═══ EXERCISE INPUTS ═══

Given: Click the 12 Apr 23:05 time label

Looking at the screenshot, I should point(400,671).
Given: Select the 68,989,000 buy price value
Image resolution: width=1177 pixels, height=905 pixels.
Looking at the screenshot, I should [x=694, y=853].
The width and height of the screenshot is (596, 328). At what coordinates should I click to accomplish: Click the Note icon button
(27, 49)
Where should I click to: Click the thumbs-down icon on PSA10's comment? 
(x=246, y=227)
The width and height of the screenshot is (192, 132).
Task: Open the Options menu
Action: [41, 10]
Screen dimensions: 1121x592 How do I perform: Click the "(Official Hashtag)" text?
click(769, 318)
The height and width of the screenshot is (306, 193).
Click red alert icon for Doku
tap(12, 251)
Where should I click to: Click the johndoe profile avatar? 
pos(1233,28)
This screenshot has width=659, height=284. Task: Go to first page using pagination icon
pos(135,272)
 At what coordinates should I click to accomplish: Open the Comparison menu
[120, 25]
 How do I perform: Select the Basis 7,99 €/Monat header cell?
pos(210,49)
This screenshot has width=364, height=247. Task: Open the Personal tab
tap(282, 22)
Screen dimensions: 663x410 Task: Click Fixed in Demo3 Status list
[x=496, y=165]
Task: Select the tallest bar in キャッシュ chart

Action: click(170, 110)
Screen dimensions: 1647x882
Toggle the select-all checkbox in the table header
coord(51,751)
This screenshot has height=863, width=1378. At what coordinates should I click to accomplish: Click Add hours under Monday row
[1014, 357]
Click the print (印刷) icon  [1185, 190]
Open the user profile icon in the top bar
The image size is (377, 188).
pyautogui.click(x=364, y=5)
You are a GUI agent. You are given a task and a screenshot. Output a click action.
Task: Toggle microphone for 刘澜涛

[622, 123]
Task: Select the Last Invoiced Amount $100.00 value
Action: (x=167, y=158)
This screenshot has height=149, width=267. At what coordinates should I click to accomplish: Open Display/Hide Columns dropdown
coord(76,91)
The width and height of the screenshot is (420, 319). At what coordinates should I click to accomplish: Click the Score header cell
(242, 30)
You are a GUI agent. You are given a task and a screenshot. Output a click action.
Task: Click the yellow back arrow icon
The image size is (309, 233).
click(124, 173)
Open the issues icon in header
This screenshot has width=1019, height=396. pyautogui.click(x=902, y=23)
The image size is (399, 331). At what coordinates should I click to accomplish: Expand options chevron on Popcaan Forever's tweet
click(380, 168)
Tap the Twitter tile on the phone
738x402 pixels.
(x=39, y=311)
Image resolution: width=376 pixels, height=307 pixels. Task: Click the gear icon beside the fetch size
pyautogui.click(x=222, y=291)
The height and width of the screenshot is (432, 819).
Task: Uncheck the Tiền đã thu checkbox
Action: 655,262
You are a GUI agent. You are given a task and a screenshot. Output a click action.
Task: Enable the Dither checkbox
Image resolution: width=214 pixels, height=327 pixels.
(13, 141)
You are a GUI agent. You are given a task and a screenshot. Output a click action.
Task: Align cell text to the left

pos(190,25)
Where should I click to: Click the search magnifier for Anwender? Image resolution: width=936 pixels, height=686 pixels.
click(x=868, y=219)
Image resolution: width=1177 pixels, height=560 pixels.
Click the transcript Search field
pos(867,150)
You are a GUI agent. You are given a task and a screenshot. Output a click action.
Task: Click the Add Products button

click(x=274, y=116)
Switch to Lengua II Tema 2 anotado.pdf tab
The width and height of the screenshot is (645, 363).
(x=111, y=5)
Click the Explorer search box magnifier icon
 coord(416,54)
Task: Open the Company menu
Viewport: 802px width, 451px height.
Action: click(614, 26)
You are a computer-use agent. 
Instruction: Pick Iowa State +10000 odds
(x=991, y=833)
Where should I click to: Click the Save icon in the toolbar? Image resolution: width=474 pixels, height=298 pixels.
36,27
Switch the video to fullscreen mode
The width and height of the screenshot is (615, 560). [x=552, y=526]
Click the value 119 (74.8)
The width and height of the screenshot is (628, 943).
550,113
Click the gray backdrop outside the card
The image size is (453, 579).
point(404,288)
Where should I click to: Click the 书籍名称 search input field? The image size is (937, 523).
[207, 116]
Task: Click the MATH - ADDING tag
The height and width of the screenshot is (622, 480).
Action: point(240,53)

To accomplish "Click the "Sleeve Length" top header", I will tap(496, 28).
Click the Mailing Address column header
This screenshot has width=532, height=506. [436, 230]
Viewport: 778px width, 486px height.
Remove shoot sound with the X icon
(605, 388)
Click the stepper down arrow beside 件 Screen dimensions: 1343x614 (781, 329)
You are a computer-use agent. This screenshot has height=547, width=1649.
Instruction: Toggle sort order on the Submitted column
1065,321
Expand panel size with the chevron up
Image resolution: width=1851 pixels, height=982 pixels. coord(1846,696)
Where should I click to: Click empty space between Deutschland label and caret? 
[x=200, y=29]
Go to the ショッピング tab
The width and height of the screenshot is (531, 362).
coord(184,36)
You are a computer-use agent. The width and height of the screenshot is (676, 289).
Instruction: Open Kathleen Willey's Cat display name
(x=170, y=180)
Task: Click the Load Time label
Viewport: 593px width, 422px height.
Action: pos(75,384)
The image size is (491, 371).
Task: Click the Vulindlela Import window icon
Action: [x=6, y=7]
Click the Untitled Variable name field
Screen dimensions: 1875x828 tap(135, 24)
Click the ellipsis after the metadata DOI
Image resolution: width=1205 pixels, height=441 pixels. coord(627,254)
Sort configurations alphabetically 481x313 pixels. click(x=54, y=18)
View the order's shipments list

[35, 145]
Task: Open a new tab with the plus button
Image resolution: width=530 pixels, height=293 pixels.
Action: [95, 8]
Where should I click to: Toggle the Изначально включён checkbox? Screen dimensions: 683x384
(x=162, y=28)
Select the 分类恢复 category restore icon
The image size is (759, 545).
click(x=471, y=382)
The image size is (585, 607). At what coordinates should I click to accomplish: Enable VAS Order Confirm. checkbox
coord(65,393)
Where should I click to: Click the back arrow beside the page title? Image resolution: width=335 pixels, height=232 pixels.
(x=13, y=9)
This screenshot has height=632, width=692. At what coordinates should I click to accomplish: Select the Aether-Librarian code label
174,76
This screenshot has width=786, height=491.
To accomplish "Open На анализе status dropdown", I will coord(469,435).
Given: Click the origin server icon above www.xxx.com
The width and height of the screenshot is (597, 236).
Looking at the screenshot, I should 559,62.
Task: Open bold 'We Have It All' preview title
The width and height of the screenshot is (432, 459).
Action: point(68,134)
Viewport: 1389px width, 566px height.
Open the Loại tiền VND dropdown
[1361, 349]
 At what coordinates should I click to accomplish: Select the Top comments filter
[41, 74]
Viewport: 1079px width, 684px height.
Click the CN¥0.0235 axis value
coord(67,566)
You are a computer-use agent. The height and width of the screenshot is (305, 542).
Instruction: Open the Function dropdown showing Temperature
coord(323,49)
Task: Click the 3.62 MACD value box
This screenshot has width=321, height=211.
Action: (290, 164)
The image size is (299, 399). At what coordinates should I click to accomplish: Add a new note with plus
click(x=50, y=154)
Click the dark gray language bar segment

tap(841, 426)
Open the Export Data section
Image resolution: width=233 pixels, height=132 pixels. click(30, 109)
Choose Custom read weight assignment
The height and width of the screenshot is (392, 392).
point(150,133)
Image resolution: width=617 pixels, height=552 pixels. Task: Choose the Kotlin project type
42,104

═══

PROBLEM DESCRIPTION: Transcribe every line of the material above, reproducing each one exactly.

EXERCISE RESULT:
Given: Click the 12 Apr 23:05 time label

Looking at the screenshot, I should point(400,671).
Given: Select the 68,989,000 buy price value
Image resolution: width=1177 pixels, height=905 pixels.
Looking at the screenshot, I should [x=694, y=853].
The width and height of the screenshot is (596, 328). At what coordinates should I click to accomplish: Click the Note icon button
(27, 49)
Where should I click to: Click the thumbs-down icon on PSA10's comment? 
(x=246, y=227)
The width and height of the screenshot is (192, 132).
Task: Open the Options menu
Action: [41, 10]
Screen dimensions: 1121x592 How do I perform: Click the "(Official Hashtag)" text?
click(769, 318)
The height and width of the screenshot is (306, 193).
Click red alert icon for Doku
tap(12, 251)
Where should I click to: Click the johndoe profile avatar? 
pos(1233,28)
This screenshot has width=659, height=284. Task: Go to first page using pagination icon
pos(135,272)
 At what coordinates should I click to accomplish: Open the Comparison menu
[120, 25]
 How do I perform: Select the Basis 7,99 €/Monat header cell?
pos(210,49)
This screenshot has width=364, height=247. Task: Open the Personal tab
tap(282, 22)
Screen dimensions: 663x410 Task: Click Fixed in Demo3 Status list
[x=496, y=165]
Task: Select the tallest bar in キャッシュ chart

Action: click(170, 110)
Screen dimensions: 1647x882
Toggle the select-all checkbox in the table header
coord(51,751)
This screenshot has height=863, width=1378. At what coordinates should I click to accomplish: Click Add hours under Monday row
[1014, 357]
Click the print (印刷) icon  [1185, 190]
Open the user profile icon in the top bar
The image size is (377, 188).
pyautogui.click(x=364, y=5)
You are a GUI agent. You are given a task and a screenshot. Output a click action.
Task: Toggle microphone for 刘澜涛

[622, 123]
Task: Select the Last Invoiced Amount $100.00 value
Action: (x=167, y=158)
This screenshot has height=149, width=267. At what coordinates should I click to accomplish: Open Display/Hide Columns dropdown
coord(76,91)
The width and height of the screenshot is (420, 319). At what coordinates should I click to accomplish: Click the Score header cell
(242, 30)
You are a GUI agent. You are given a task and a screenshot. Output a click action.
Task: Click the yellow back arrow icon
The image size is (309, 233).
click(124, 173)
Open the issues icon in header
This screenshot has width=1019, height=396. pyautogui.click(x=902, y=23)
The image size is (399, 331). At what coordinates should I click to accomplish: Expand options chevron on Popcaan Forever's tweet
click(380, 168)
Tap the Twitter tile on the phone
738x402 pixels.
(x=39, y=311)
Image resolution: width=376 pixels, height=307 pixels. Task: Click the gear icon beside the fetch size
pyautogui.click(x=222, y=291)
The height and width of the screenshot is (432, 819).
Task: Uncheck the Tiền đã thu checkbox
Action: 655,262
You are a GUI agent. You are given a task and a screenshot. Output a click action.
Task: Enable the Dither checkbox
Image resolution: width=214 pixels, height=327 pixels.
(13, 141)
You are a GUI agent. You are given a task and a screenshot. Output a click action.
Task: Align cell text to the left

pos(190,25)
Where should I click to: Click the search magnifier for Anwender? Image resolution: width=936 pixels, height=686 pixels.
click(x=868, y=219)
Image resolution: width=1177 pixels, height=560 pixels.
Click the transcript Search field
pos(867,150)
You are a GUI agent. You are given a task and a screenshot. Output a click action.
Task: Click the Add Products button

click(x=274, y=116)
Switch to Lengua II Tema 2 anotado.pdf tab
The width and height of the screenshot is (645, 363).
(x=111, y=5)
Click the Explorer search box magnifier icon
 coord(416,54)
Task: Open the Company menu
Viewport: 802px width, 451px height.
Action: click(614, 26)
You are a computer-use agent. 
Instruction: Pick Iowa State +10000 odds
(x=991, y=833)
Where should I click to: Click the Save icon in the toolbar? Image resolution: width=474 pixels, height=298 pixels.
36,27
Switch the video to fullscreen mode
The width and height of the screenshot is (615, 560). [x=552, y=526]
Click the value 119 (74.8)
The width and height of the screenshot is (628, 943).
550,113
Click the gray backdrop outside the card
The image size is (453, 579).
point(404,288)
Where should I click to: Click the 书籍名称 search input field? The image size is (937, 523).
[207, 116]
Task: Click the MATH - ADDING tag
The height and width of the screenshot is (622, 480).
Action: point(240,53)

To accomplish "Click the "Sleeve Length" top header", I will tap(496, 28).
Click the Mailing Address column header
This screenshot has width=532, height=506. [436, 230]
Viewport: 778px width, 486px height.
Remove shoot sound with the X icon
(605, 388)
Click the stepper down arrow beside 件 Screen dimensions: 1343x614 (781, 329)
You are a computer-use agent. This screenshot has height=547, width=1649.
Instruction: Toggle sort order on the Submitted column
1065,321
Expand panel size with the chevron up
Image resolution: width=1851 pixels, height=982 pixels. coord(1846,696)
Where should I click to: Click empty space between Deutschland label and caret? 
[x=200, y=29]
Go to the ショッピング tab
The width and height of the screenshot is (531, 362).
coord(184,36)
You are a computer-use agent. The width and height of the screenshot is (676, 289).
Instruction: Open Kathleen Willey's Cat display name
(x=170, y=180)
Task: Click the Load Time label
Viewport: 593px width, 422px height.
Action: pos(75,384)
The image size is (491, 371).
Task: Click the Vulindlela Import window icon
Action: [x=6, y=7]
Click the Untitled Variable name field
Screen dimensions: 1875x828 tap(135, 24)
Click the ellipsis after the metadata DOI
Image resolution: width=1205 pixels, height=441 pixels. coord(627,254)
Sort configurations alphabetically 481x313 pixels. click(x=54, y=18)
View the order's shipments list

[35, 145]
Task: Open a new tab with the plus button
Image resolution: width=530 pixels, height=293 pixels.
Action: [95, 8]
Where should I click to: Toggle the Изначально включён checkbox? Screen dimensions: 683x384
(x=162, y=28)
Select the 分类恢复 category restore icon
The image size is (759, 545).
click(x=471, y=382)
The image size is (585, 607). At what coordinates should I click to accomplish: Enable VAS Order Confirm. checkbox
coord(65,393)
Where should I click to: Click the back arrow beside the page title? Image resolution: width=335 pixels, height=232 pixels.
(x=13, y=9)
This screenshot has height=632, width=692. At what coordinates should I click to accomplish: Select the Aether-Librarian code label
174,76
This screenshot has width=786, height=491.
To accomplish "Open На анализе status dropdown", I will coord(469,435).
Given: Click the origin server icon above www.xxx.com
The width and height of the screenshot is (597, 236).
Looking at the screenshot, I should 559,62.
Task: Open bold 'We Have It All' preview title
The width and height of the screenshot is (432, 459).
Action: point(68,134)
Viewport: 1389px width, 566px height.
Open the Loại tiền VND dropdown
[1361, 349]
 At what coordinates should I click to accomplish: Select the Top comments filter
[41, 74]
Viewport: 1079px width, 684px height.
Click the CN¥0.0235 axis value
coord(67,566)
You are a computer-use agent. The height and width of the screenshot is (305, 542).
Instruction: Open the Function dropdown showing Temperature
coord(323,49)
Task: Click the 3.62 MACD value box
This screenshot has width=321, height=211.
Action: (290, 164)
The image size is (299, 399). At what coordinates should I click to accomplish: Add a new note with plus
click(x=50, y=154)
Click the dark gray language bar segment

tap(841, 426)
Open the Export Data section
Image resolution: width=233 pixels, height=132 pixels. click(30, 109)
Choose Custom read weight assignment
The height and width of the screenshot is (392, 392).
point(150,133)
Image resolution: width=617 pixels, height=552 pixels. Task: Choose the Kotlin project type
42,104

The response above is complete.